A fault-tolerant way to replicate an entire CouchDB cluster
$ npm install -g replicate-couchdb-cluster
Usage: replicate-couchdb-cluster -s source -t target options
-s source The URL for the CouchDB cluster from which we will be
replicating
-t target The URL for the CouchDB cluster to which we will be
replicating
Options:
-c max-concurrency The maximum number of concurrent replications. If this
value is omitted then the max-concurrency is defaulted
to 20.
-i dbs-to-skip A comma separated list of DBS to skip
-a Use the target's _replicate API when replicating. This is
particularly useful when you are trying to replicate from
a remote source to localhost. By default, the source's
_replicate API is used.
-v Verbose
-d Debug info such as details of the requests and responses.
Useful for determining why long replications are failing.
Examples:
Replicate all DBs on example1.com to example2.com:
$ replicate-couchdb-cluster -s http://example1.com:5984 -t http://example2.com:5984
Replicate all DBs, except the _users and _replicator DBs:
$ replicate-couchdb-cluster -s http://example1.com:5984 -t http://example2.com:5984 \
-i _users,replicator
Replicate all DBs using SSL and authentication:
$ replicate-couchdb-cluster -s https://admin1:[email protected]:6984 \
-t https://admin2:[email protected]:6984
Replicate all DBs from a remote source to a local source:
$ replicate-couchdb-cluster -s https://admin1:[email protected] \
-t http://localhost:5984
-a
This can be useful for scheduling a reoccurring backup.
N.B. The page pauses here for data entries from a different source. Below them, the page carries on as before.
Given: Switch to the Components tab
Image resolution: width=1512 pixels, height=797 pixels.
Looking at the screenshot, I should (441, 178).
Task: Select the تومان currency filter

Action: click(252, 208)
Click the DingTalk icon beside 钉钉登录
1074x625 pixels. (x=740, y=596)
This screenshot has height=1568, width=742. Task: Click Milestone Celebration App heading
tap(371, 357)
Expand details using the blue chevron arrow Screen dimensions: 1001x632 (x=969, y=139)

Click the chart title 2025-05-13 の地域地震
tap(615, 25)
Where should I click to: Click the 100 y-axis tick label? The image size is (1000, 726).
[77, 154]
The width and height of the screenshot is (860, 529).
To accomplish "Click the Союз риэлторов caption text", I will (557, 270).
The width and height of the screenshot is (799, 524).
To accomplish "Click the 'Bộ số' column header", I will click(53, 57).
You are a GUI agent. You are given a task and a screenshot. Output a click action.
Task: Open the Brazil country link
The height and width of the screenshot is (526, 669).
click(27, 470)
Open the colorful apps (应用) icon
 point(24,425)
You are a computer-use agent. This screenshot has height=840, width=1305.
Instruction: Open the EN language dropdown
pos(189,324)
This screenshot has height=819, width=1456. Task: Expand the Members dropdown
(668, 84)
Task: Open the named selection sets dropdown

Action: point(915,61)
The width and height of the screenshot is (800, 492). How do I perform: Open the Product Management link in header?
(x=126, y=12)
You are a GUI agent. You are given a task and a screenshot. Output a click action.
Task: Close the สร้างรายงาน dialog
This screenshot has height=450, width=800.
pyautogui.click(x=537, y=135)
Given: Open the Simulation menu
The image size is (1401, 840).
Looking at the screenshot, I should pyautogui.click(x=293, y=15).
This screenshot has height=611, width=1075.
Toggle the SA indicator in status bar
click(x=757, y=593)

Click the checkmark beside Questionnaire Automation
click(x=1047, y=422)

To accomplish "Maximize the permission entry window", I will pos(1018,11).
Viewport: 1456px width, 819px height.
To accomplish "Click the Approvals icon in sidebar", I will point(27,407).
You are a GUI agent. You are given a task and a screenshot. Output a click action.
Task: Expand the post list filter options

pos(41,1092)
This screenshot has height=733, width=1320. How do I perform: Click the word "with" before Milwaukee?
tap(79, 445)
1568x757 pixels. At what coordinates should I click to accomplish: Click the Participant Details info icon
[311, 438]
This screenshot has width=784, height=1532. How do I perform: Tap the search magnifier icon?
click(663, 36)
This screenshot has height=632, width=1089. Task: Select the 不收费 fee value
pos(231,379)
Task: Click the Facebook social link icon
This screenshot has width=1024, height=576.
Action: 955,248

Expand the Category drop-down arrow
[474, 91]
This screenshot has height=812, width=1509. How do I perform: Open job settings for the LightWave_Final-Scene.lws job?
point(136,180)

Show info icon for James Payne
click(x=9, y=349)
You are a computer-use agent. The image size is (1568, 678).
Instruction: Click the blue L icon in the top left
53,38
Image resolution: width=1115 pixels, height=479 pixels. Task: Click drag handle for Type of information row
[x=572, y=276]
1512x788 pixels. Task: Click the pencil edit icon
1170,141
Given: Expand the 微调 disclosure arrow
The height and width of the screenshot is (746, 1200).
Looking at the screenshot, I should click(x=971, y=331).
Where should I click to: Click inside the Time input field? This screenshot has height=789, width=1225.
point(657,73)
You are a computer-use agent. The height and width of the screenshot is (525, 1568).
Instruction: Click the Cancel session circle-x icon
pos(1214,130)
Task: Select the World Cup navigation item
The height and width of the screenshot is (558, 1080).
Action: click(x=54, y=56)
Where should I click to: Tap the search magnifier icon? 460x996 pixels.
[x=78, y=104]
Run the replication in the foreground:
$ docker run -it \
-e SOURCE="https://admin1:[email protected]:6984" \
-e TARGET="https://admin2:[email protected]:6984" \
redgeoff/replicate-couchdb-cluster
Replicate every hour in the background. This will persist through server reboots:
$ docker run -d --name replicate-couchdb-cluster \
--restart always \
-e SOURCE="https://admin1:[email protected]:6984" \
-e TARGET="https://admin2:[email protected]:6984" \
-e RUN_EVERY_SECS=3600 \
-e VERBOSE=true \
redgeoff/replicate-couchdb-cluster
Notes:
- If the replication takes longer than RUN_EVERY_SECS, it will result to running the replications back to back. You can use
RUN_EVERY_SECS=0
if you always want the replication to run continuously. - You can view the output at
/var/lib/docker/containers/<container id>/<container id>-json.log
Replicate every day at 23:00 UTC (11 PM). This will persist through server reboots:
$ docker run -d --name replicate-couchdb-cluster \
--restart always \
-e SOURCE="https://admin1:[email protected]:6984" \
-e TARGET="https://admin2:[email protected]:6984" \
-e RUN_AT="23:00" \
-e VERBOSE=true \
redgeoff/replicate-couchdb-cluster
All options:
$ docker run -d --name replicate-couchdb-cluster \
--restart always
-e SOURCE="https://admin1:[email protected]:6984" \
-e TARGET="https://admin2:[email protected]:6984" \
-e RUN_AT="HH:MM" \
-e RUN_EVERY_SECS=3600 \
-e CONCURRENCY=10 \
-e SKIP="_users,_replicator" \
-e USE_TARGET_API=1 \
-e VERBOSE=true \
-e DEBUG=true \
redgeoff/replicate-couchdb-cluster
Note: The RUN_AT and RUN_EVERY_SECS options cannot be used simultaneously. RUN_AT will always take precedence over RUN_EVERY_SECS.
You can also use the API.
Example:
var replicate = require('replicate-couchdb-cluster');
replicate({
source: https://admin1:[email protected]:6984,
target: https://admin2:[email protected]:6984,
concurrency: 10,
skip: ['_users', '_replicator'],
verbose: true,
useTargetAPI: true,
debug: true
}).then(function () {
// Replication done
});
You may be wondering why you would need such a tool when CouchDB 2 automatically replicates data between nodes:
- We feel it is much safer to have a separate backup of our data in case something happens to our data, e.g. we accidentally delete data, there is a hacking attempt, etc...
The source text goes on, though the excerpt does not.